Extend the personal essay below on worldviews and the promise of scientific certainty, beginning immediately after its final sentence.
[Start of Source passage]
As a young man, I joined the Peace Corps and served in Morocco for two and a half years. One day I found myself sitting in a café in Rabat, my mind in a swirl, as I looked at the equally swirling street scene. I was trying and trying to figure things out and just couldn’t. I sat there feeling lost and helpless, with a rising sense of panic. Then I began to laugh at the ridiculousness of my situation. Giving up the thought that I could make sense of it, I plunged back into the chaos of the day, no better off than before.
Looking back on it now, I can see that my moment of existential disorientation was inevitable. The child of a politically conservative family, I left my native state of Montana as a champion of Barry Goldwater, the conservative firebrand of the 1964 presidential campaign season. Conservatism was not exactly a booming business on college campuses in 1964, and the comfort of my lifelong convictions began to unravel during my undergraduate years at a liberal eastern college and continued to come undone when I encountered the life and culture of Morocco, so recognizably human and yet, so different from that of the United States. Perhaps what I was trying to figure out in that café in Rabat was a worldview to replace the one I had lost. Although I got through that moment of personal crisis by laughing at the absurdity of my situation, any person’s earnest effort to build a coherent worldview should be respected. Every human needs a worldview, and most of us end up with one. But during that afternoon in Rabat, I discovered a common truth: There is no universality in any worldview. Every human map is full of gaps marked “Terra Incognita” and chasms labeled “Here Sleep Dragons.”
We want maps because as humans we have no choice but to decide and act under conditions of imperfect knowledge and moral ambiguity. We take all the help we can get. We look in many places for that help: religious guidance, trusted friends, tribal loyalties, credentialed experts, new-age gurus. The map that I want to consider here is the human undertaking we call “science,” which promises undeniable power and apparent certainty. The notion of scientific certainty is the point I especially want to examine.
[End of Source passage]
[Start of Material]
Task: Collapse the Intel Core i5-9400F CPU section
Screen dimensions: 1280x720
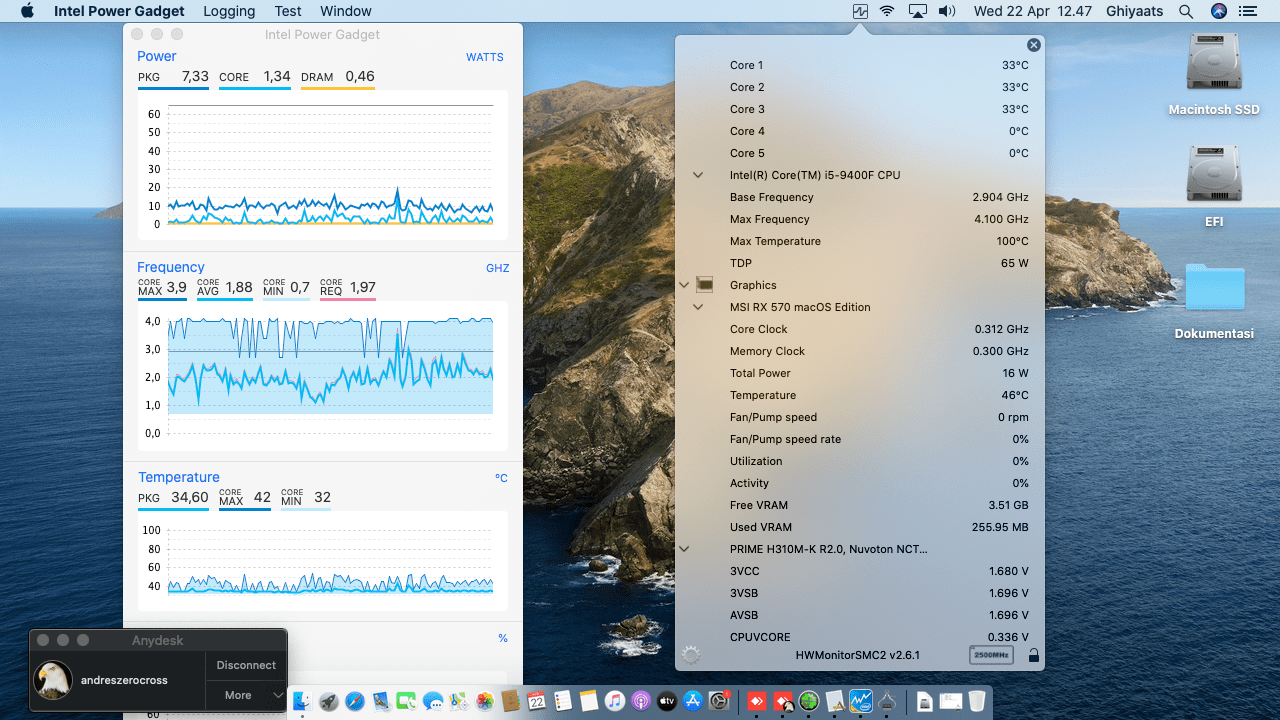Action: (698, 175)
[End of Material]
Exercise result:
I am no scientist, but I am a pro-science guy. I have read many books in which scientists attempt to express some of the beauty of their fields of study. Through my reading, I have come to believe that many scientists and science enthusiasts hold a common assumption – namely, that reality is causally determined and therefore, at least in principle, that reality is subject to mapping and prediction through the dialogue with nature called the scientific method.
To the extent that any given scientist does believe that reality is causally determined (or at least the part that he or she is investigating), their belief is readily understandable. The goal of scientific investigation is to understand how nature works, including the mechanisms of causation involved in physical events. That is the very reason that people devote their lives to scientific study in the first place. Further, the frequently dazzling success of science and technology, both in predicting physical events and in changing the face of creation, affirms the validity of the scientific method and the efficacy of its underlying assumptions – at least within the domains of reality being studied.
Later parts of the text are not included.